• [Text]:
Sunday, May 20, 2012

A week spent caring for other people's children


Yep, I spent a little over a week doing daycare for 6 kids from ages 4 months up to 6 years old.  After the first day of it, I went to visit Mom in her hospital room and she asked if I was managing ok… given my sensitivity about babies and kids right now.

The truth was, I didn’t have too big of a problem caring for other people’s kids despite the fact that we’re trying so unsuccessfully hard to have our own right now.  Believe it or not, the 4-month-old baby was the best part of the whole thing.  You’d think that would be the hardest because it’s so close to the one thing I want most right now.  But I guess I’ve just always loved babies and kids and going home to my Mom’s and helping with (or in this case… doing it solo) daycare still feels good, like I’m getting my “baby fix.”

For me, caring for and spending time with children is not like hearing about other people brag or complain about their children on Facebook.  It’s completely different when you are doing something active with a child, and you know you are doing something important, or valuable, or needed.  When you are making a difference, really helping, you connect with the child and it’s not about you.  It’s not about what that child’s parents have and you don’t.

• [Explore the material]:
1. Copy the passage of the blog post from "For me, caring" up to and including "and you don’t.".
2. List every word the blog post uses to describe what you know you are doing when you do something active with a child.

• [Supplied information]:

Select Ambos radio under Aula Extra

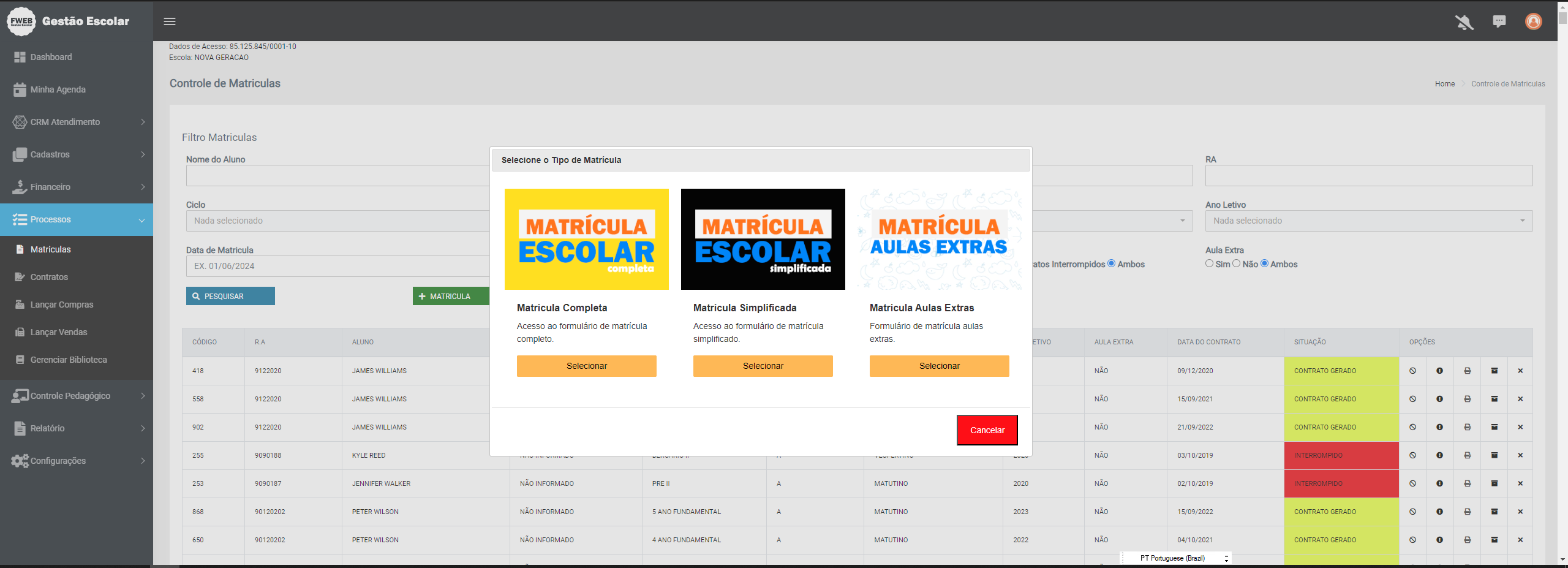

• [Answers to this exercise]:
1.
For me, caring for and spending time with children is not like hearing about other people brag or complain about their children on Facebook.  It’s completely different when you are doing something active with a child, and you know you are doing something important, or valuable, or needed.  When you are making a difference, really helping, you connect with the child and it’s not about you.  It’s not about what that child’s parents have and you don’t.

2. important, valuable, needed